VIOLENCIA, DESCONTROL Y DEBATE POR LA REFORMA SUSPENDIDO

La Cámara de Diputados suspendió la votación de una controvertida reforma del sistema de pensiones, que críticos aseguran perjudicará a los jubilados, tras una acalorada discusión en el recinto y episodios de violencia fuera del edificio. El proyecto, que ya cuenta con el visto bueno del Senado, forma parte de un paquete de reformas clave que el presidente Mauricio Macri envió al Congreso y que se esperaba discutir en el marco de las sesiones extraordinarias de fin de año a las que convocó el Gobierno esta semana.

El oficialismo consiguió el quórum necesario para debatir después de cumplida la hora límite, lo que despertó la furia de muchos diputados opositores, que se agolparon alrededor del presidente de la Cámara para reclamarle que cancele la sesión. Tras media hora de fuertes discusiones la sesión fue suspendida.

“Lo peor que puede hacer una Cámara de Diputados es sesionar en este ambiente de violencia”, dijo la oficialista Elisa Carrió tras pedir la palabra en el recinto. Antes del inicio de la sesión hubo forcejeos entre diputados y miembros de las fuerzas de seguridad que rodeaban el Congreso. Manifestantes arrojaron piedras contra las vallas metálicas y la protesta fue repelida con balas de goma y gases lacrimógenos en medio de un enorme operativo de seguridad.

“No vamos a bajar los brazos (…) La verdad que es indignante que pasen los años y siempre estén afectando a los que menos tienen”, dijo la diputada opositora Mirta Tundis, del Frente Renovador. Los críticos señalan que la reforma previsional -que busca aliviar el grave déficit fiscal del país- implicará un recorte de los incrementos que reciben actualmente las jubilaciones y pensiones, mientras que el oficialismo argumenta que de todos modos esos ajustes estarán por encima de la inflación.

“Esta fórmula garantiza la sustentabilidad del sistema y garantiza que los jubilados no van a perder contra la inflación”, dijo a periodistas el diputado oficialista Luciano Laspina, que consideró que su bloque conseguirá el apoyo suficiente para aprobar el proyecto el jueves. El Gobierno asegura que, con la nueva ley, las jubilaciones subirían el próximo año 5 puntos por encima de la inflación, que el Banco Central aspira a desacelerar a un nivel de entre 8 y 12 por ciento el año próximo.

Sindicatos y partidos de izquierda habían convocado a protestas en múltiples puntos de la capital argentina en reclamo de cambios al proyecto. La poderosa Confederación General del Trabajo (CGT) -la principal central gremial argentina- amenazaba con una huelga para el viernes si la norma era aprobada.

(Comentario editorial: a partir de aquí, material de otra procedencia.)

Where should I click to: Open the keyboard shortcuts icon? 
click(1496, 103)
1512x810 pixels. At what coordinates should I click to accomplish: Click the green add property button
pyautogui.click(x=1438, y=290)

El oficialismo, que se vio fortalecido tras su amplia victoria en las elecciones legislativas de octubre, está negociando con parte de la oposición para conseguir el respaldo también para otras reformas sobre los sistemas tributario y laboral. El oficialismo dice que su plan de reformas es indispensable para atraer inversiones extranjeras que impulsen a la economía.